EnergyFactor By ExxonMobil | Pespectives has a new home

Energy one of the economy’s few “bright spots”

Energy is one of the American economy’s few bright spots. That’s the conclusion of a new analysis of employment trends put together by Raymond James Financial Inc.

For a sense of how significant the energy sector’s contribution could be, consider that Raymond James predicts energy will help reduce the current U.S. unemployment rate from 7.3 percent to 6.1 percent by the end of 2015.

“To be clear, growing energy employment will not be sufficient to single-handedly restore pre-crisis employment levels,” the report states. “But it has been a leading driver of the U.S. employment growth that has occurred over the past few years.”

That strong performance should continue for a number of years, as the most recent study on shale energy from consulting group IHS makes clear.

By 2020, as many as 3.3 million new jobs will be supported by so-called unconventional oil and natural gas. These include direct jobs in developing new oil and natural gas resources from shale. But they also include the indirect and induced employment that ripples out from the oil patch.

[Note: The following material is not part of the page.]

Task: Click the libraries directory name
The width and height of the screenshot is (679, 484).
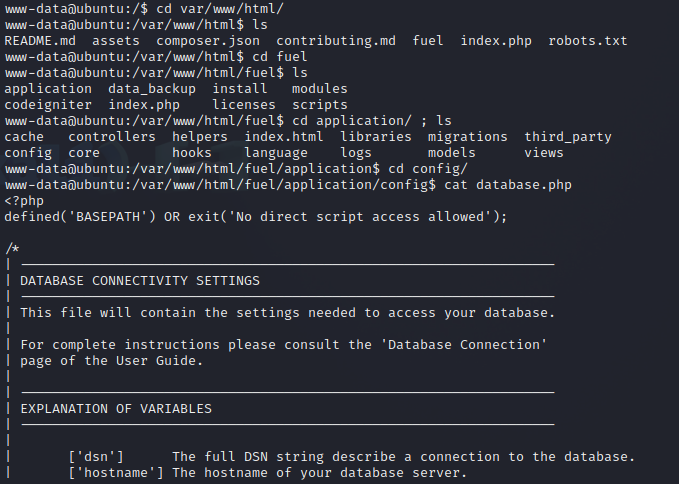Action: (x=376, y=137)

More than 460,000 combined manufacturing jobs will be supported by shale energy development by 2020. These range from industries like petrochemical production to steel to construction.

IHS Chairman Daniel Yergin doesn’t call shale an energy story as much as “a very big economic story that flows throughout the U.S. economy in a way that is only now becoming apparent.”

Given how energy is foundational for all aspects of a modern economy, it could hardly be otherwise.